La Dre Gu, l’une des chercheuses les plus éminentes au monde dans le domaine émergent de la psychiatrie computationnelle, cite une autre piste par laquelle les recherches de son équipe pourraient éclairer les soins cliniques. « Le constat selon lequel les croyances humaines à l’égard des médicaments jouent un rôle crucial suggère que nous pourrions potentiellement améliorer la réponse des patients aux traitements pharmacologiques en exploitant ces croyances », explique-t-elle.

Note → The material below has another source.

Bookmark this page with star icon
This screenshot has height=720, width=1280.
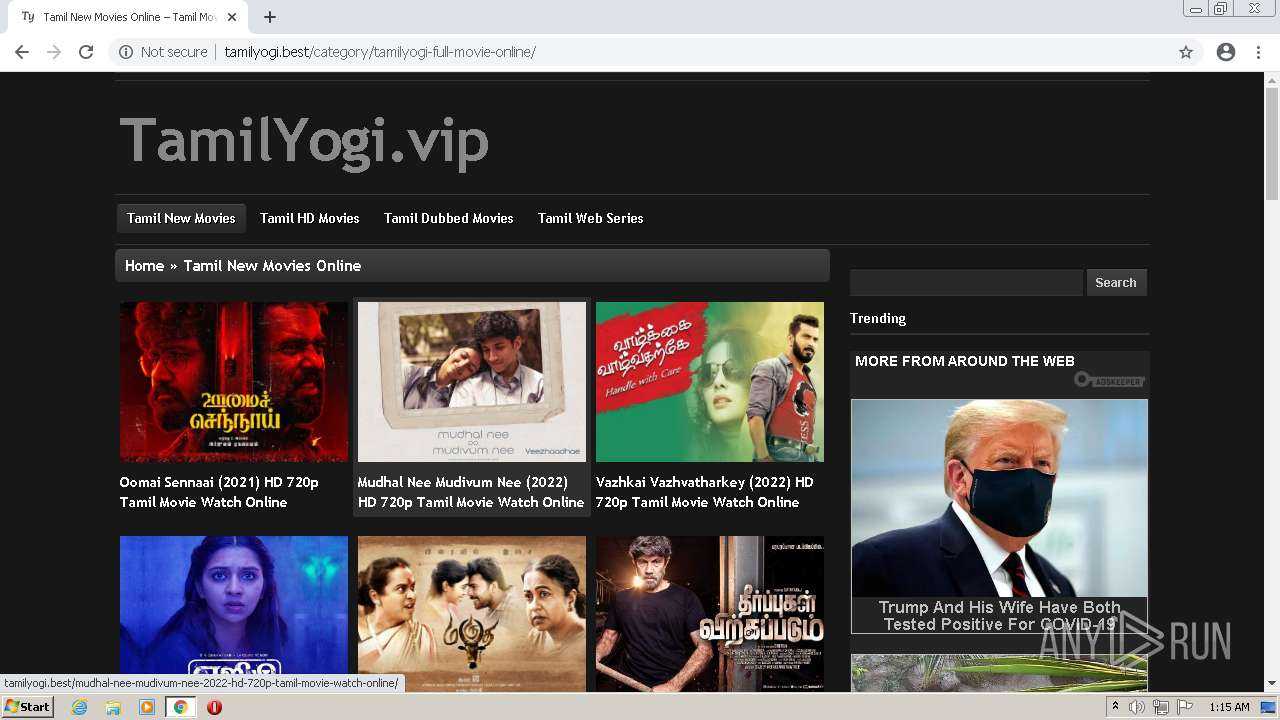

Il est important de noter que le travail de l’équipe du Mont Sinaï peut également être envisagé dans un contexte beaucoup plus large : exploiter les croyances de manière systématique pour mieux servir le traitement et la recherche en santé mentale en général.
« Nous souhaitons tester les effets des croyances sur les drogues, au-delà de la nicotine, pour inclure les substances addictives comme le cannabis et l’alcool, ainsi que les agents thérapeutiques comme les antidépresseurs et les psychédéliques », explique le Dr Gu. « Il serait fascinant d’examiner, par exemple, comment la puissance d’une drogue pourrait influencer l’effet des croyances liées à la drogue sur le cerveau et le comportement, et la durée de cet impact. Nos résultats pourraient révolutionner notre perception des drogues et des thérapies dans un contexte de santé beaucoup plus large».

Xiaosi Gu
Note: Un effet dose-dépendant est, comme son nom l’indique un effet qui varie (dépend) de la dose absorbée.